Resistência governamental
CPIs são instrumentos de minoria. Por isso, seja agora, com a CPI da Covid, seja em qualquer outra circunstância, os governantes de ocasião são contra a instalação de CPIs. Como já dito, as Comissões aumentam a incerteza. E, de fato, reúnem poderes que tornam difícil para o governo manter uma gestão sobre a condução dos trabalhos.
A convocação de ministros, por exemplo, é prerrogativa das comissões permanentes das Casas Legislativas. Todas as vezes em que é tentada ou realizada, ocorre grande resistência (esse talvez seja um dos momentos mais estressantes para as assessorias parlamentares dos ministérios) e muitas vezes a convocação fracassa. Por vezes, mesmo depois de aprovada, como em caso recente em que a convocação do Ministro da Defesa, já aprovada pela Comissão, foi anulada pela Presidência da Câmara em manobra regimental.

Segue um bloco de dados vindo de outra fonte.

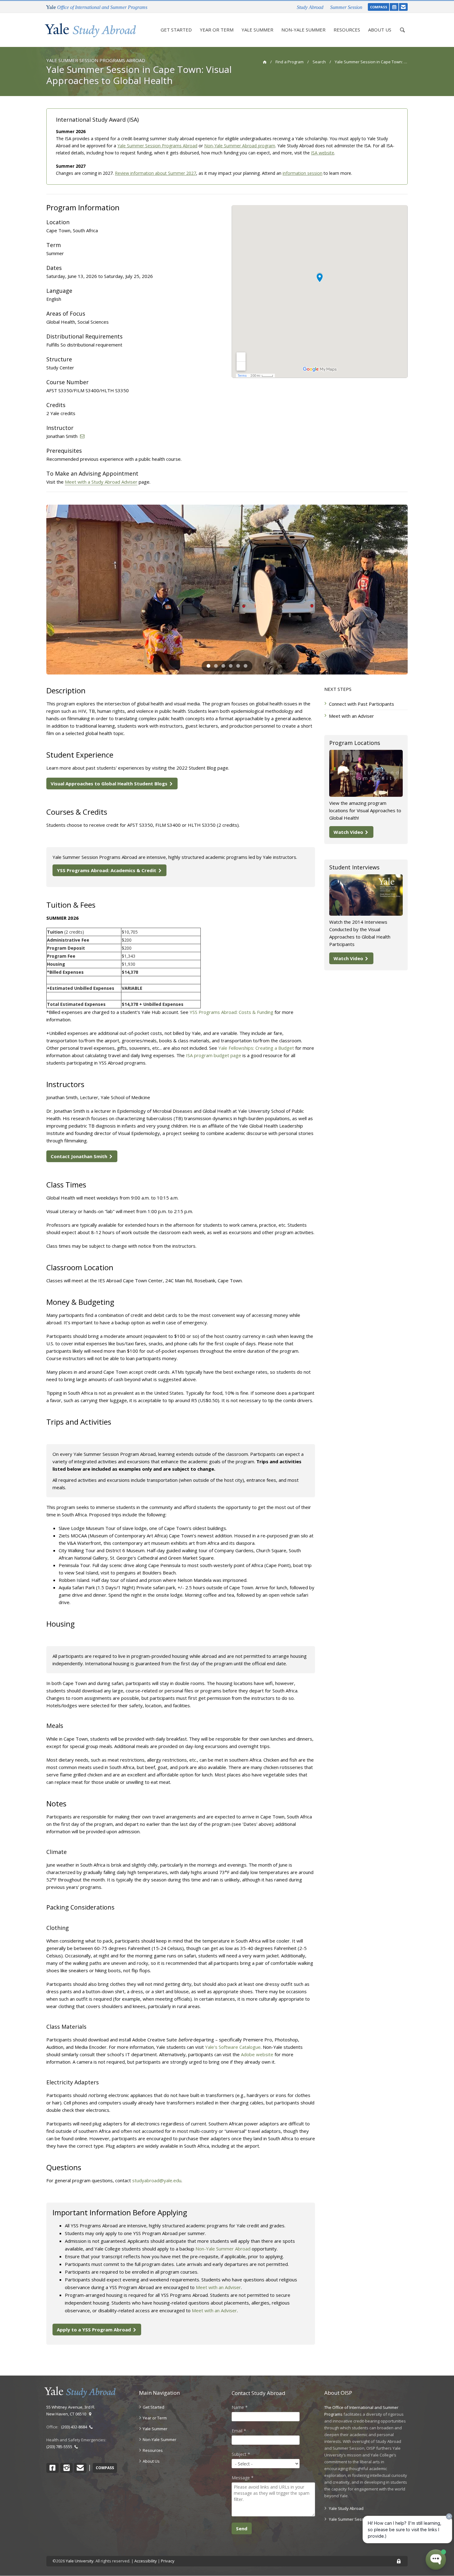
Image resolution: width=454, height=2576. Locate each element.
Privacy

No contexto de uma CPI, a convocação de ministros e quaisquer autoridades se torna muito mais provável e fácil de ser aprovada. Como se verificou logo no início dos trabalhos da CPI da Covid, que já convocou todos os ex-ministros da Saúde do governo Bolsonaro, bem como o atual.
Os poderes da CPI da Covid
Regimento Interno do Senado Federal, Art. 148. No exercício das suas atribuições, a comissão parlamentar de inquérito terá poderes de investigação próprios das autoridades judiciais, facultada a realização de diligências que julgar necessárias, podendo convocar Ministros de Estado, tomar o depoimento de qualquer autoridade, inquirir testemunhas, sob compromisso, ouvir indiciados, requisitar de órgão público informações ou documentos de qualquer natureza, bem como requerer ao Tribunal de Contas da União a realização de inspeções e auditorias que entender necessárias.
Falando sério
O termo inquérito não é por acaso e remete à legislação processual penal. As testemunhas ouvidas em uma CPI o são “sob compromisso de dizer a verdade”. É diferente soltar um “todos queriam o pixulé do final do ano” em uma entrevista (Gen. Pazuello, em sua despedida do Ministério da Saúde, tentando explicar os motivos de sua saída) ou em uma CPI. No ambiente da Comissão, há consequências previsíveis para mentiras explícitas.Até por isso é muito comum que em CPIs as testemunhas ou depoentes optem por invocar o direito constitucional de ficarem caladas para não produzirem provas contra si mesmas. Ou, como está tentando Pazuello, busquem quaisquer desculpas para o não comparecimento.
Configuração
A configuração da CPI ficou ruim para o governo. A praxe manda o governante de ocasião tentar evitar a CPI. Uma vez instalada, entretanto, o comando é minimizar danos, buscando influenciar na composição dos membros e, sobretudo, na mesa da Comissão.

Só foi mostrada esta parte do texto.